Excerpted passage:

Analysis Flows in Taganga

Writen by Patrick Humphreys:

Visit to Taganga 4-13 February 2011 – I worked in collaboration with Intermundos on:

Analysis of the situation with regard to flows involving water in Taganga

Activities were carried out, involving the active participation of young people in the Taganga community, to explore and initiate analysis of water flows in the two major steams feeding into Taganga, indentifying:

The physical and cultural flows involved; Disturbances/blockages to these flows; Finding, innovative pathways to avoid or overcome blockages to those flows; Brainstorming how to overcome the blockages and enrich the flows with the framework of the Taganga Flow Grid.

This flow grid is based on the model of the Amfilissos flow grid, constructed for the Amfilissos area of the Greek island of Samos that successfully functions as a resource for innovative community development (see www.amfilissos.org).

This kind of flow grid provides a structure, both conceptual and physical, to enable rich and varied local development within the area while ensuring synergy between new initiatives and cultural inheritance. The grid preserves full access to the rich variety of resources for all, whether visitors or inhabitants, in both work and recreation. The complete flow grid has two layers: a physical layer doubled with a socio-cultural layer.

The Physical Layer integrates the various kinds of flows – streams, roads, tracks, bridges, water mills, harbors, beaches – that provide the pathways for living – giving access to resources and allowing movement of people, and their animals, and providing nodes – village squares, community centers, resorts – facilitating exchanges of material, cultural, emotional and spiritual resources.

It is important that every part of every kind of flow in the physical layer of the flow grid should be maintained as a public corridor or space, accessible and open to all comers. Developments that (even if unintentionally) block part of a flow in the grid will damage the physical and ecological heritage kept alive within the grid, and could prejudice the future richness, efficacy and variety of developments and enterprises within the local area (Taganga in this case).

Your goal: Carry the piece on the Taganga flow grid further, starting right after its final sentence.

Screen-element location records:
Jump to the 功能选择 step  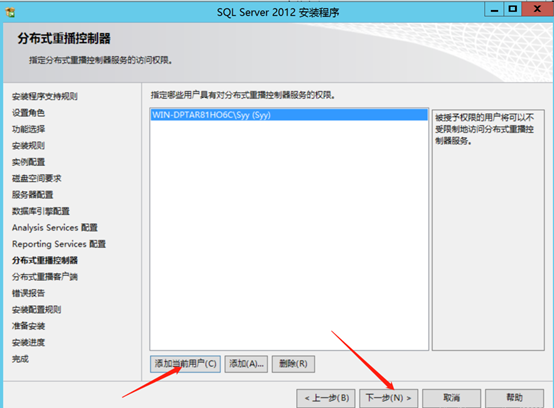pyautogui.click(x=28, y=129)
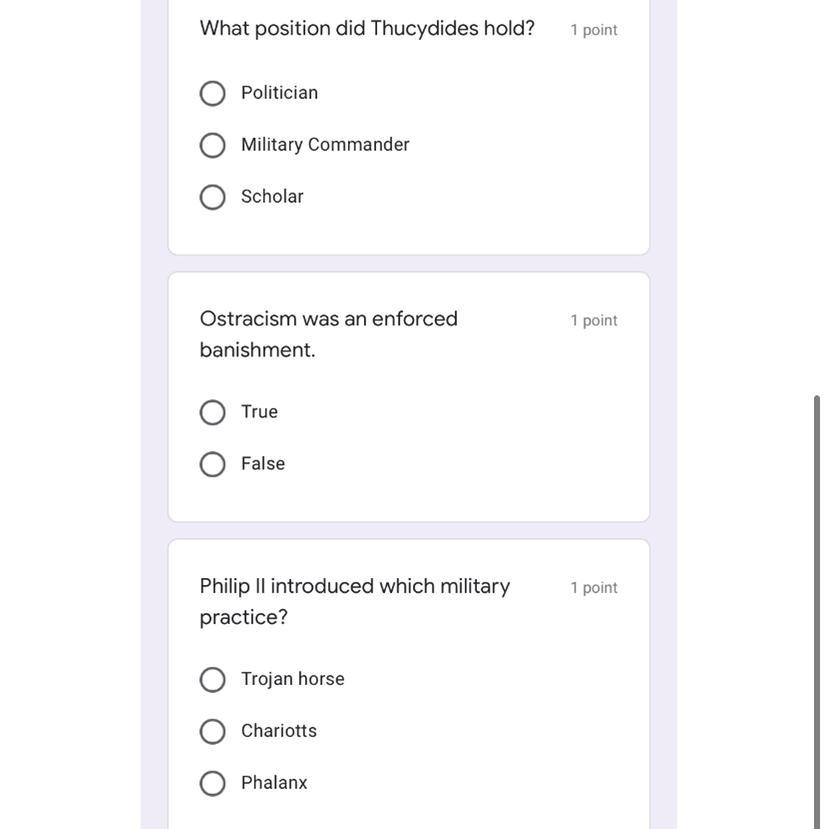Click the 'Politician' option text
This screenshot has width=826, height=829.
(x=280, y=93)
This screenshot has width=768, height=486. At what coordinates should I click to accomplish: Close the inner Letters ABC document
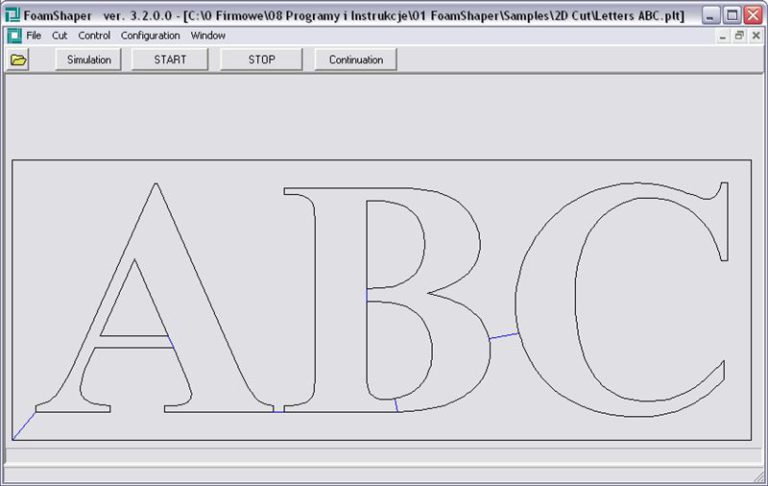(x=755, y=36)
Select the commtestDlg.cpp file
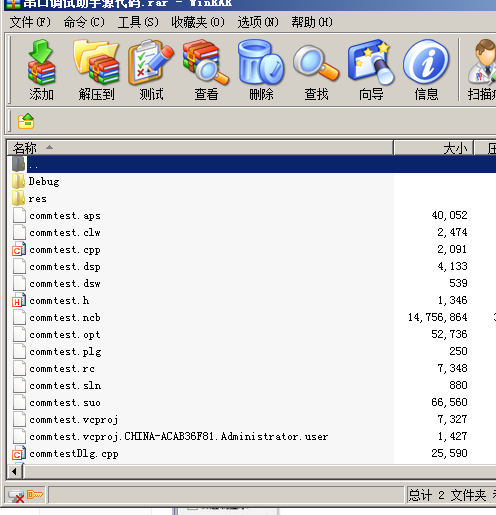 click(74, 454)
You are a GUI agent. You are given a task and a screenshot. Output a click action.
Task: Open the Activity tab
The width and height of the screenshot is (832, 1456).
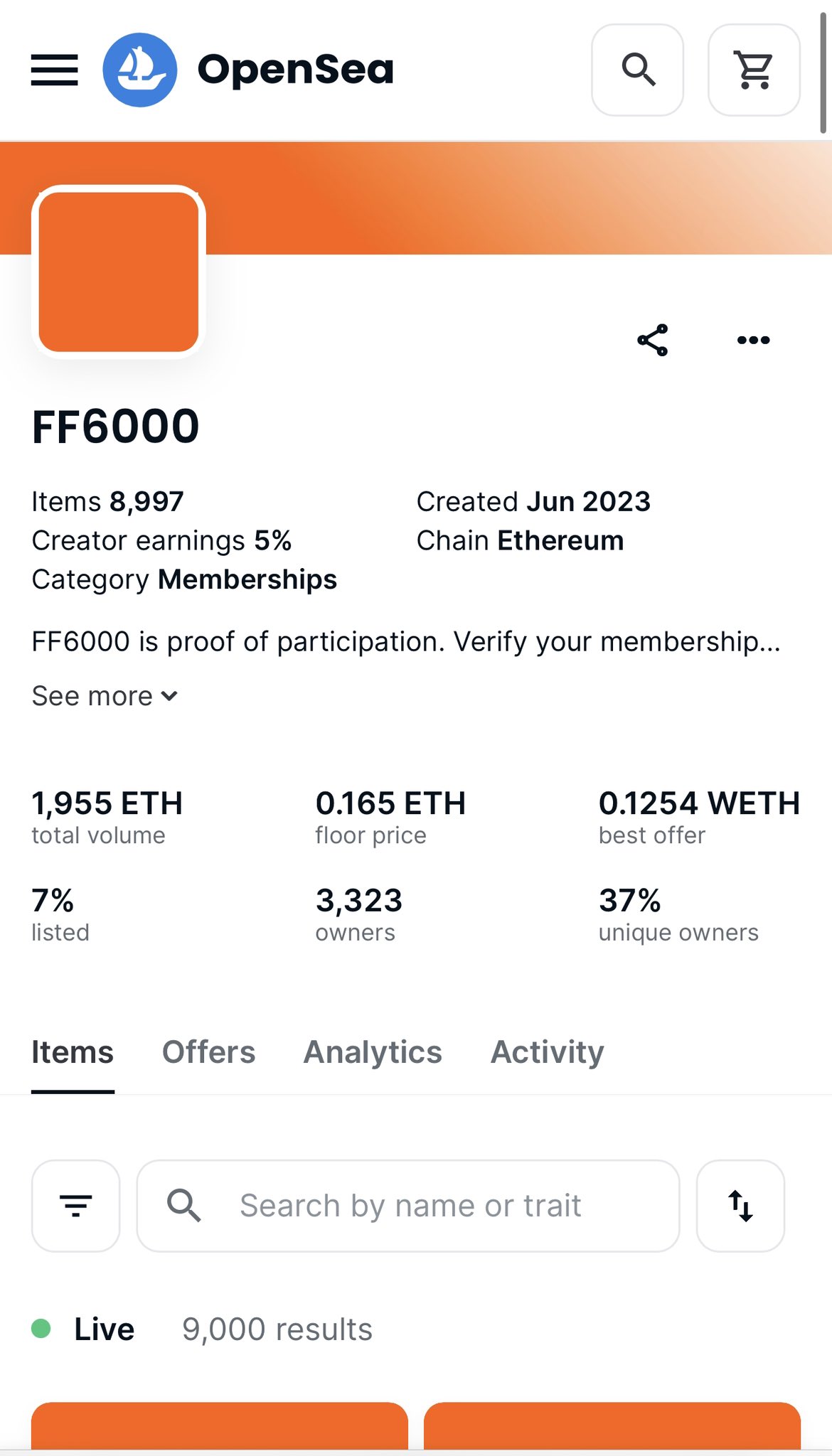tap(548, 1052)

Final answer:
The Socio-cultural Layer of the flow grid contains cultural and mythological heritage pathways, interwoven with the pathways represented in the physical layer of the Flow Grid, that have the potential to enrich the experience of the area in the minds of all those who understand, visit and live in it.

These pathways are kept alive though human imagination, sustained through storytelling and local festivals and community events. They bring to life the cultural and mythological heritage of all the pathways in the physical layer flow grid that can be experienced in the real.

We explored two types of flows involving water during my visit to Taganga in February 2011:

Streams and Fishermen’s beaches.

 

 

 

 

 

 

 

 

 

 

 

 

 

 

 

 

 

 

 

Streams

Working with a group of young people organized by Roman around his Community Cultural Centre (Pic. P105969), we explored the stream flowing into Taganga from the south (Pic 105977) and discussed its mythological and cultural significance for Taganga, (Pics 105974, 75) as well as identifying the current obstructions to its physical flows (Pics 105980). We investigated how the flows of water to the community were being usurped by Metroagua (a Spanish water company operating in Taganga, with the active support of the Taganga Mayor) (Pic 1050987).

Working with another group of young people (“Dumbira”), we explored the stream flowing into Taganga from the south-west (Pic 10600042), and saw how, due to obstruction the bathing pool that the community had created in the steam became impoverished and polluted (Pic 10600045) due to rubbish being deposited (Pic 1060046). Due to diversion of water, the stream was drying up (Pic 1060050): A source that was invested with great mythological significance by the Kogi (indigenous people) now ceased to flow (Pic 1060068).

We discussed the significance of this with regard to both the physical and cultural layers of the Taganga Flow grid (Pic 1060051)

 Fishermen’s beaches

Together with members of the Dumbira group, we, investigated obstructions to flows on the local Fishermen’s beaches. The harbormaster only allows deep-sea fishing (beyond the confines of Taganga bay) in the case of boats that have motors of 75hp or more. Nearly all the Taganga fishing boats have motors of smaller capacity (Pic 1060147) or none at all (Pic 1060151). These boats have small catch capacity and no means of processing the catch – the fishermen fish inshore, using nets, (Pics 1060152, 170) and process the catch in shelters on the beaches. However the local authorities insist that the shelters cannot have windows, floors, walls or fish processing facilities (Fresh water for washing, and refreshment (Pic 1060167), waste disposal). Hence it is very difficult for fishermen to catch and process their fish and bring them to the local market. The Authorities are intentionally blocking the flows essential for the fishermen’s sustainability, as they want to repurpose the local beaches involved as tourist traps. We discussed the significance of this for the Taganga flow grid.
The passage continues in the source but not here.